WHAT THE TASK ASKS =
Identify each line in the entries below that contains the string "height" and copy those lines. Match the case.

Entries on finding words and elements:
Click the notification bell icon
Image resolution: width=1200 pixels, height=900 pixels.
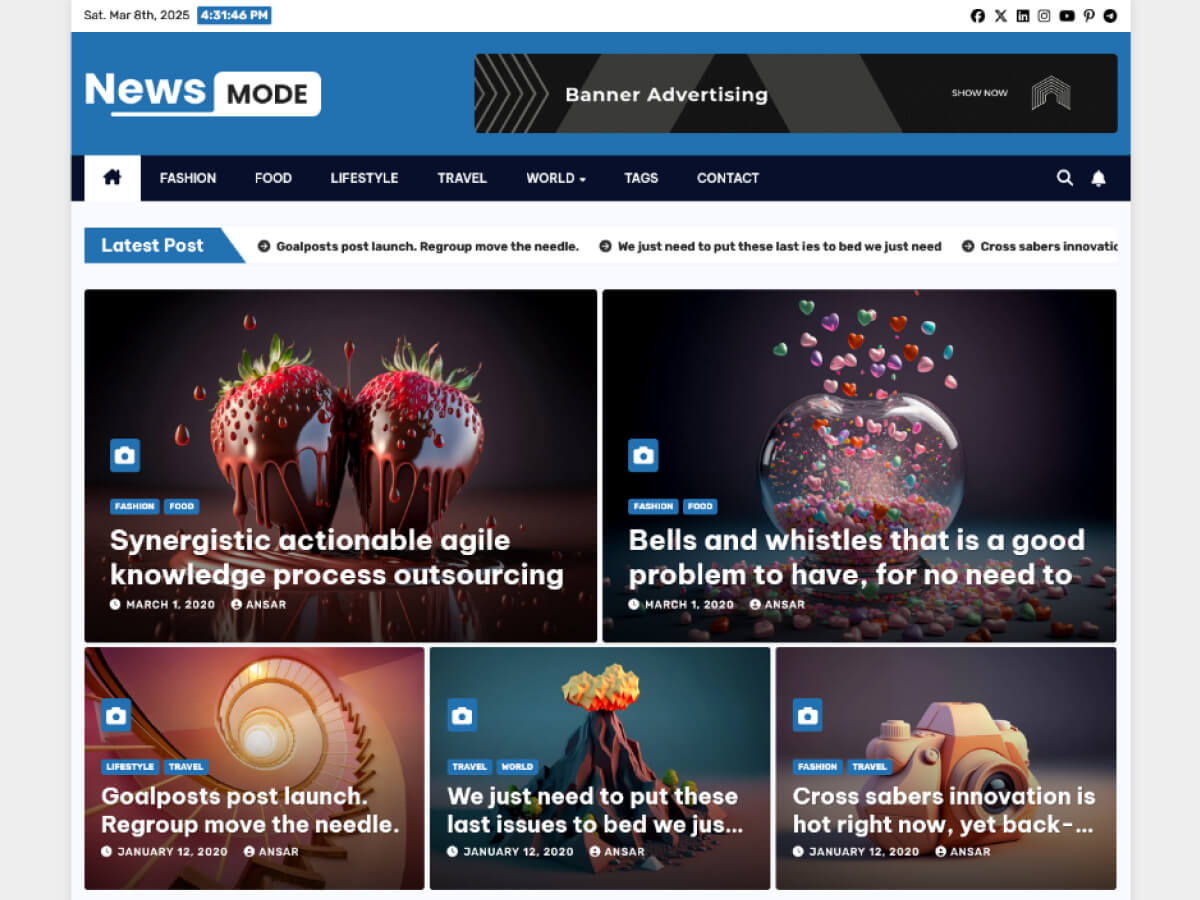1097,177
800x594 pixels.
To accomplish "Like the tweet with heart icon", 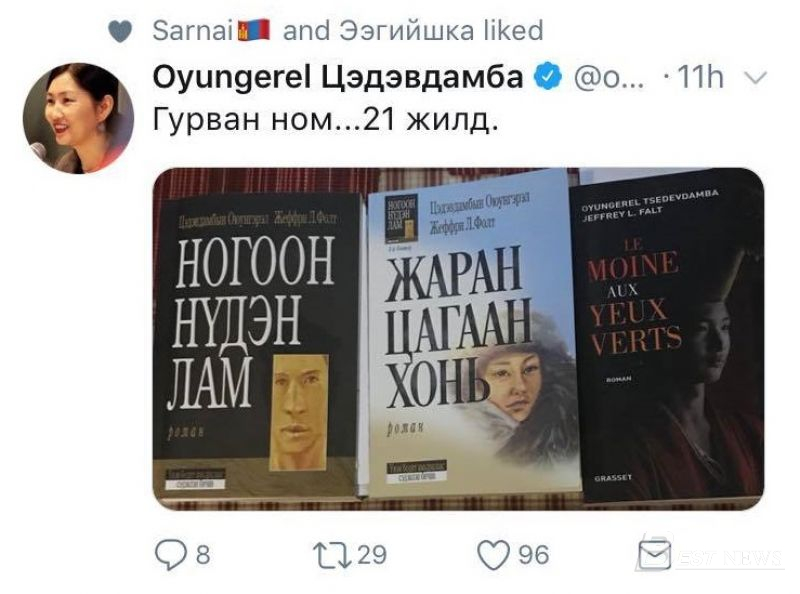I will (x=493, y=555).
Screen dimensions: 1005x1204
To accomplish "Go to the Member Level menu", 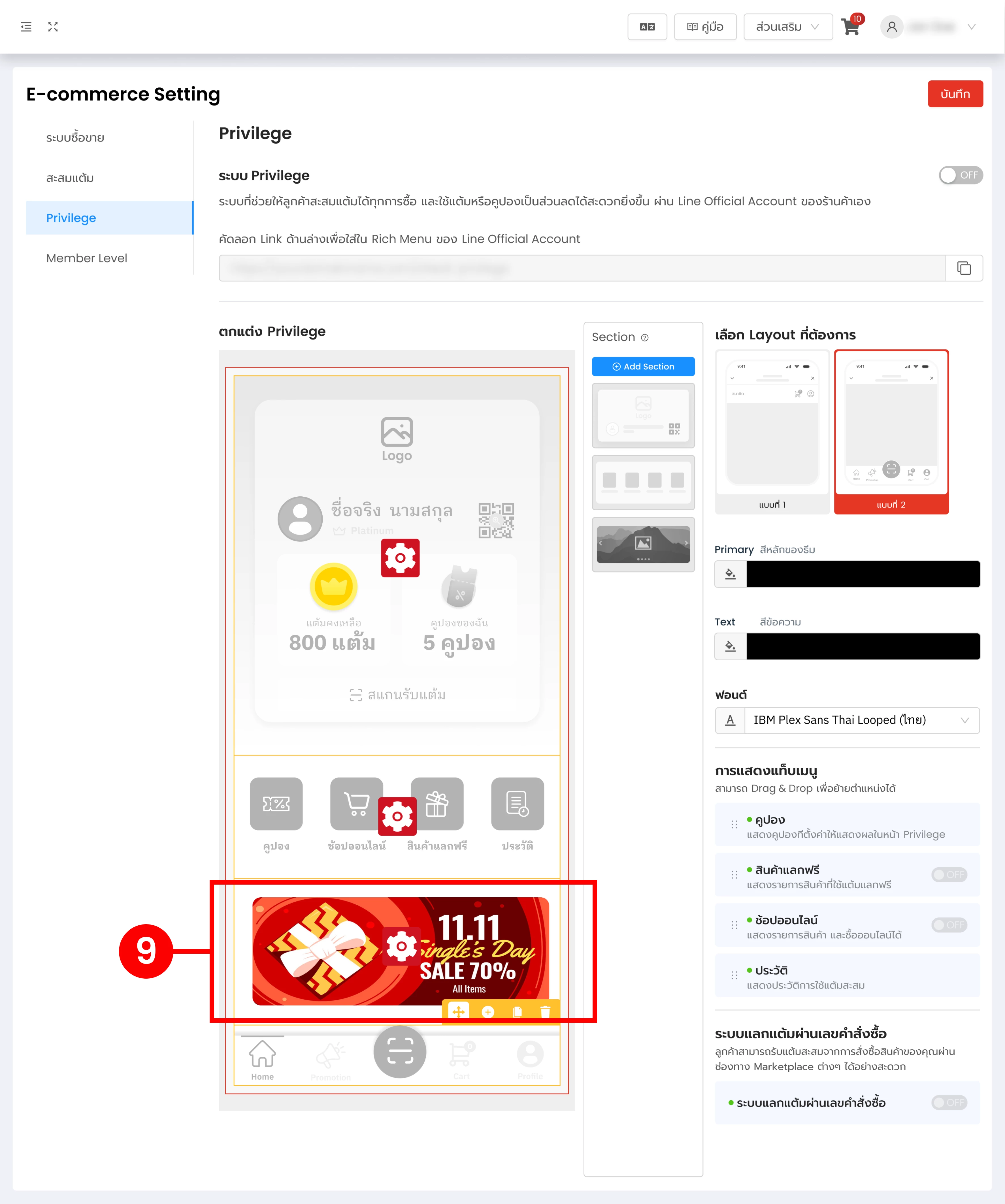I will pyautogui.click(x=87, y=258).
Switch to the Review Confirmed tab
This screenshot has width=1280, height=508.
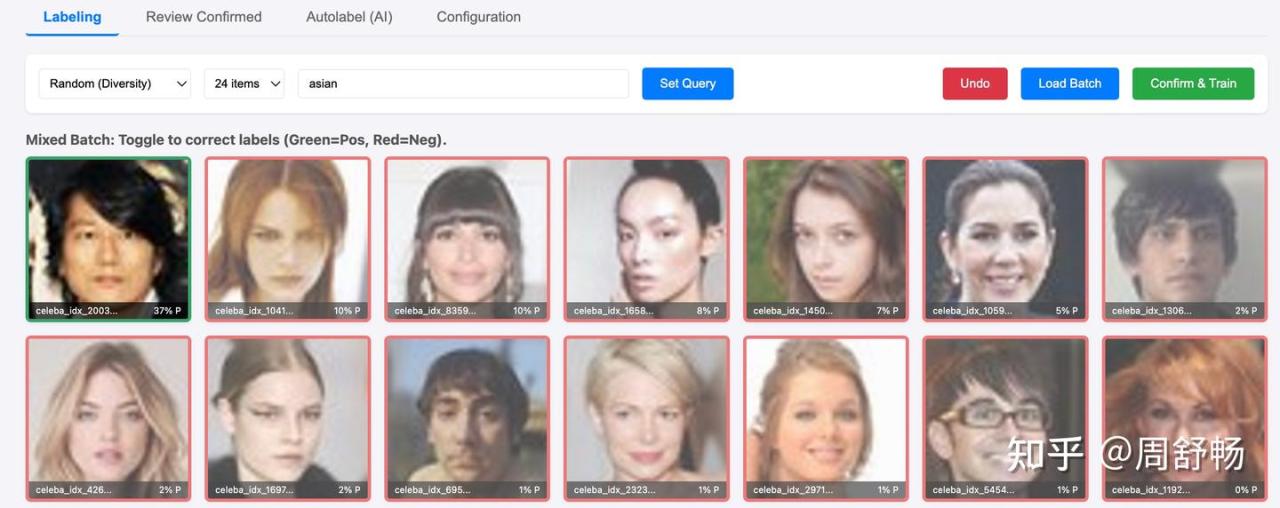[x=203, y=17]
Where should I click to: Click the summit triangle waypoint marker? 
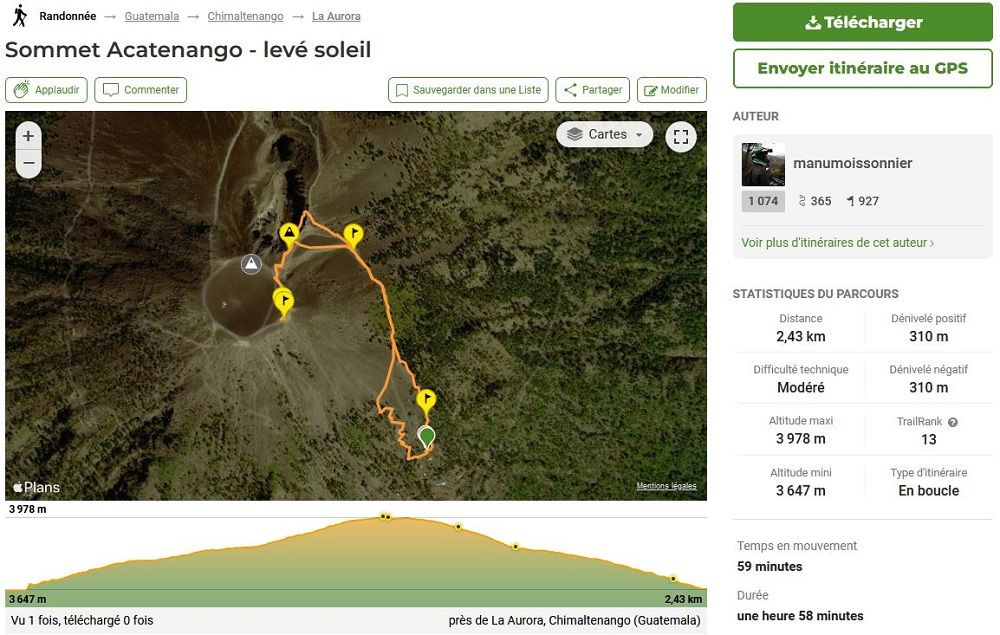289,234
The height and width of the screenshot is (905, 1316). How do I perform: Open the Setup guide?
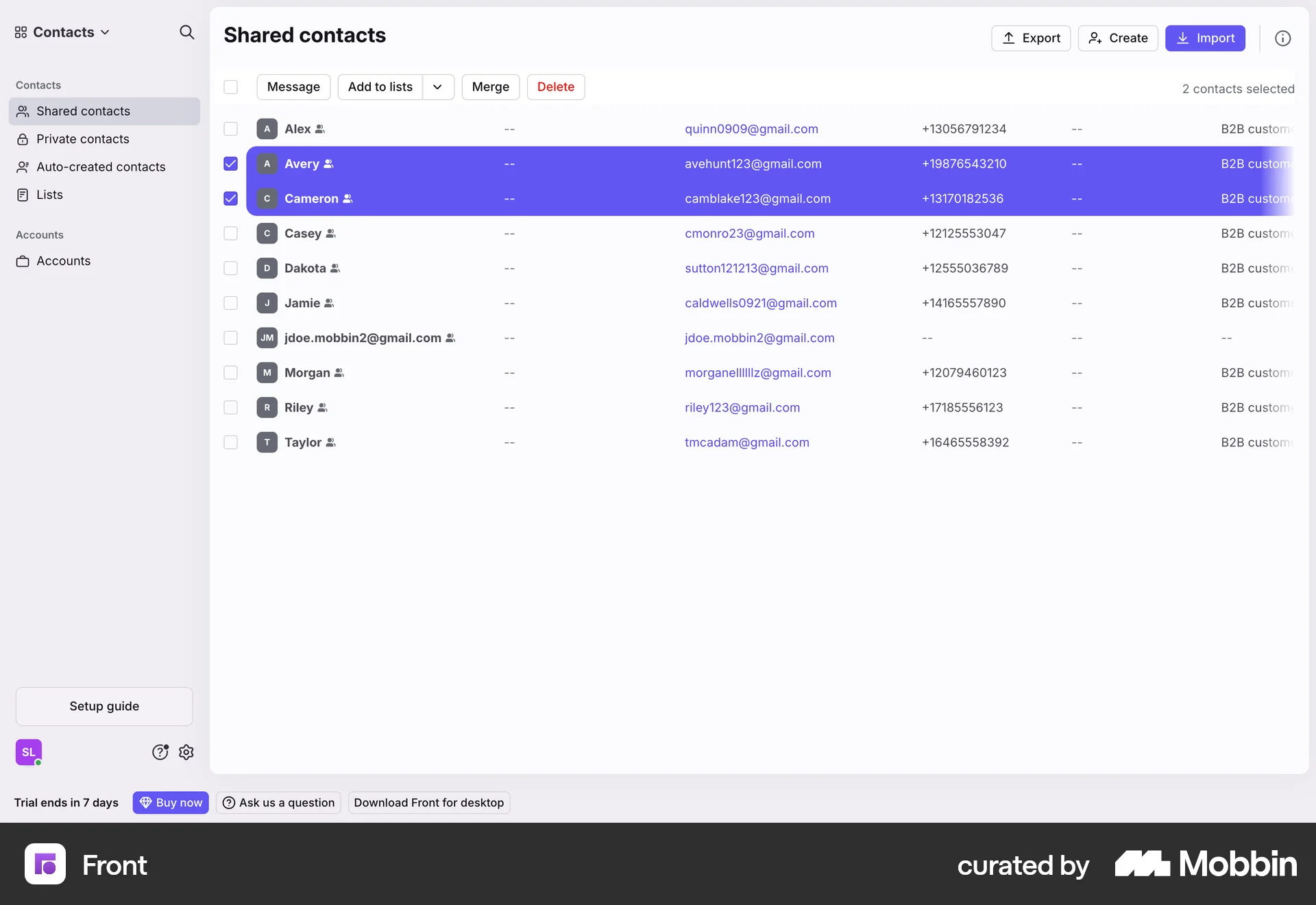click(103, 706)
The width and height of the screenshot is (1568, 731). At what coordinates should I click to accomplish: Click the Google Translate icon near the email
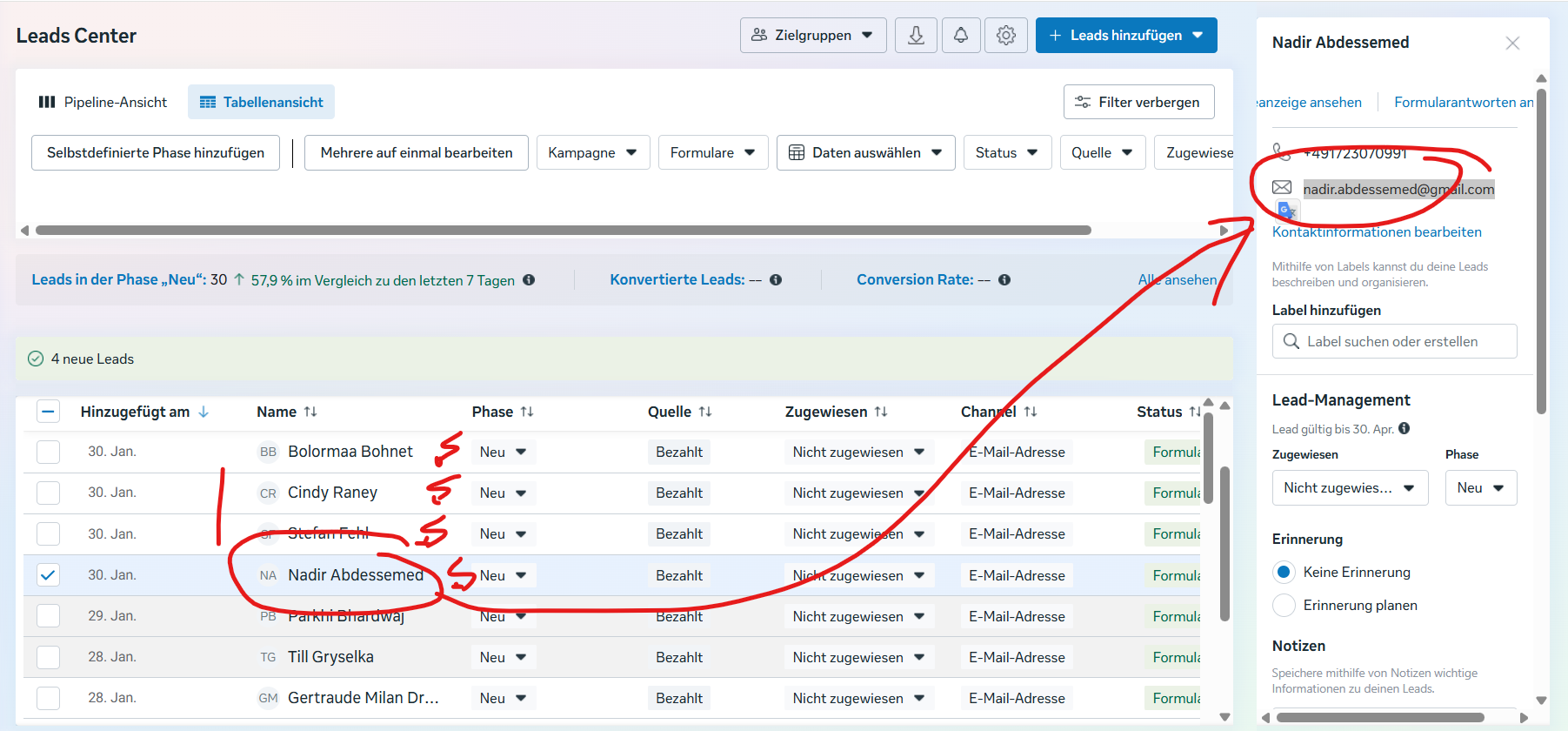coord(1287,210)
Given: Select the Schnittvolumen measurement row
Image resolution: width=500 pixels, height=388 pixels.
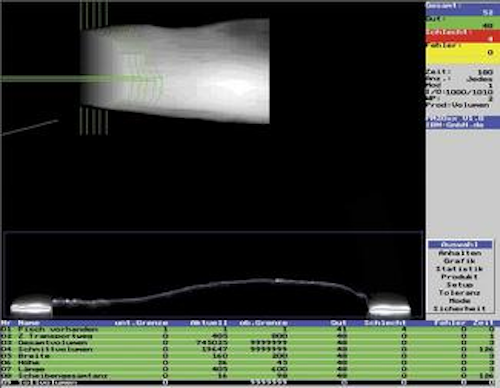Looking at the screenshot, I should click(250, 349).
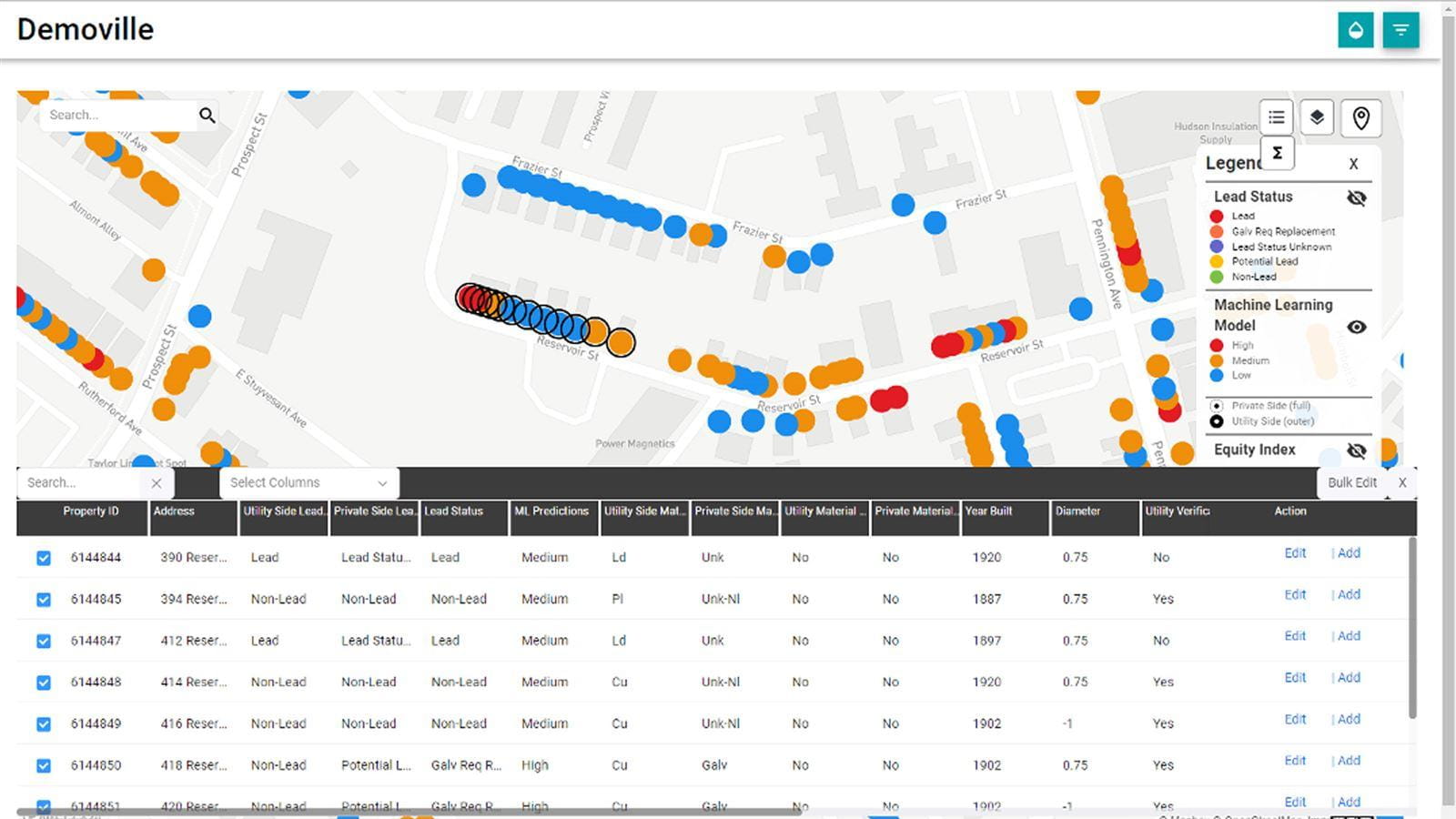
Task: Sort by the ML Predictions column header
Action: (x=551, y=511)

EXERCISE RESULT =
Image resolution: width=1200 pixels, height=900 pixels.
This screenshot has width=1280, height=508.
The height and width of the screenshot is (905, 1316). How do I perform: Open the Setup guide?
The width and height of the screenshot is (1568, 731). At what coordinates should I click to accomplish: Click the Google Translate icon near the email
Image resolution: width=500 pixels, height=388 pixels.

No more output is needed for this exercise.